**PROBLEM:** Below are some entries. Count how many of their lines include "agent", then give that number only.

**DATASET RECORDS:**
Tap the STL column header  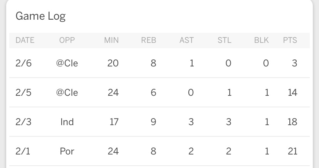(225, 40)

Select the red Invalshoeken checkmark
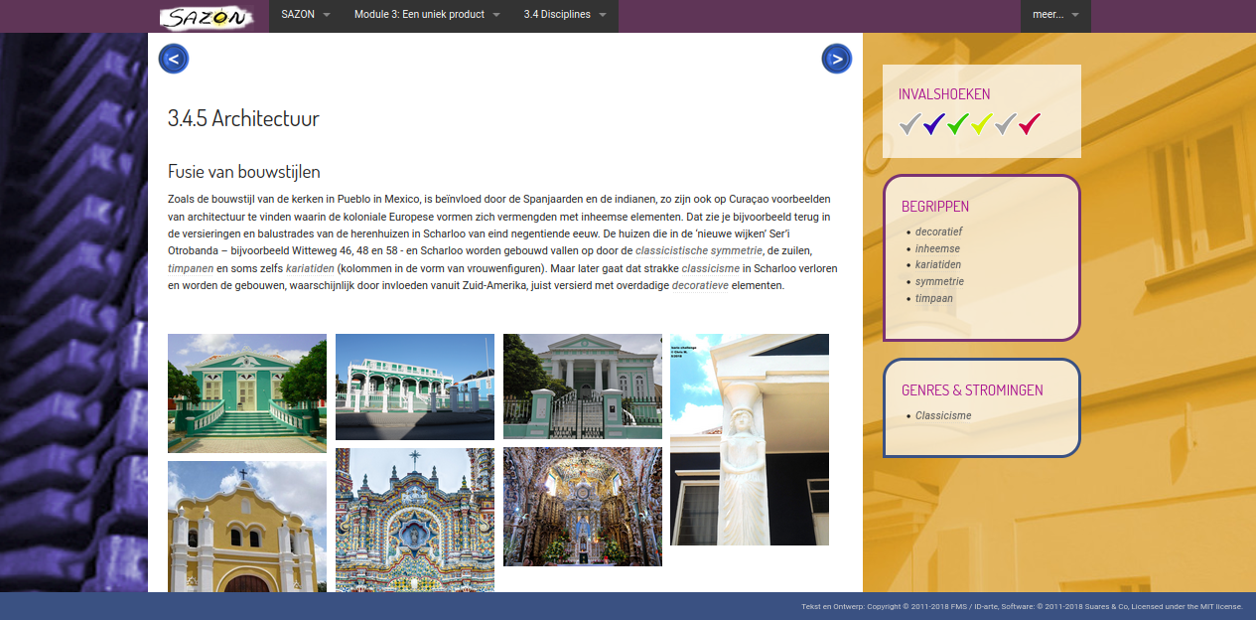click(1030, 124)
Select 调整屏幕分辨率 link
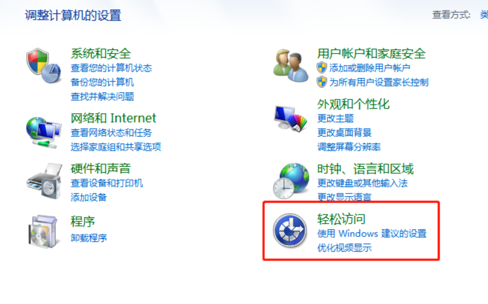The height and width of the screenshot is (304, 488). 349,147
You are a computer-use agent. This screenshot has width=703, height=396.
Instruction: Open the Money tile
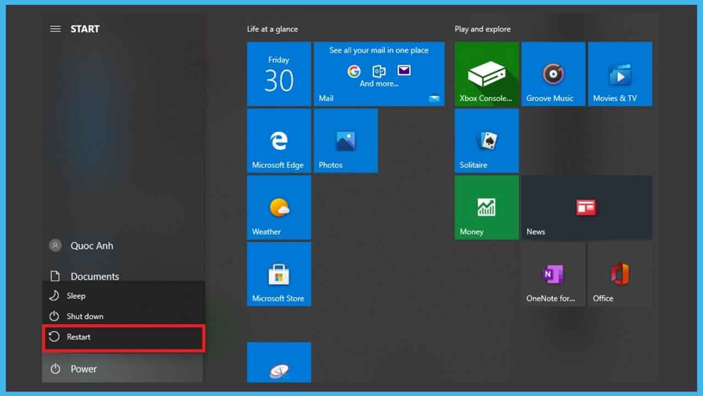point(486,207)
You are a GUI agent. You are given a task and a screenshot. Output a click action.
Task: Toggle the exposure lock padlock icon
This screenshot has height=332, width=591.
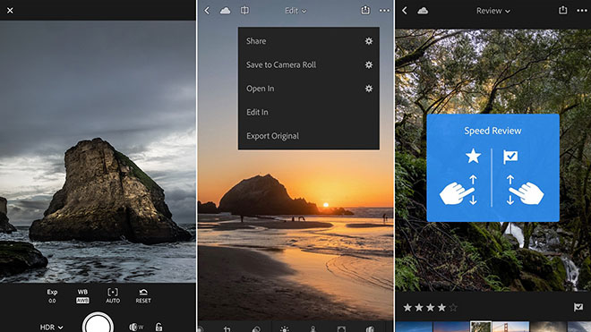158,327
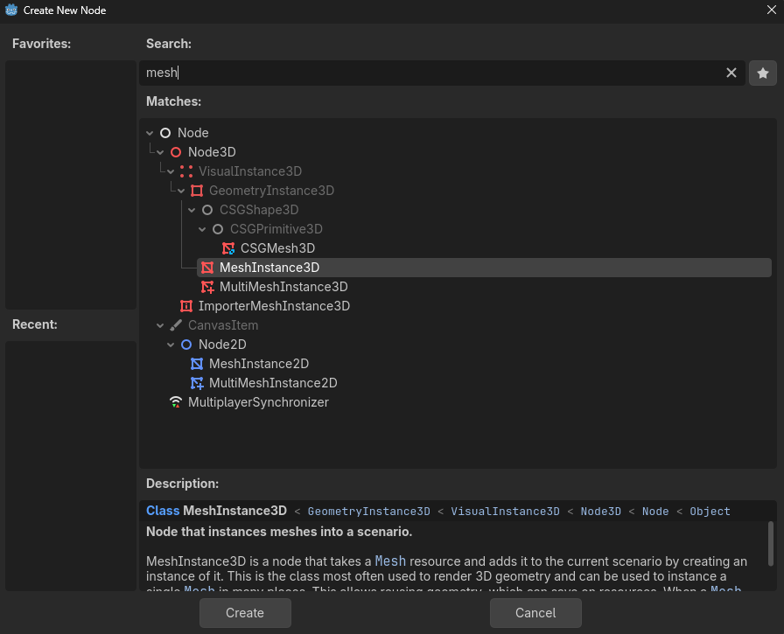Image resolution: width=784 pixels, height=634 pixels.
Task: Select the MultiplayerSynchronizer wifi icon
Action: (175, 401)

**WORKED SOLUTION:** 2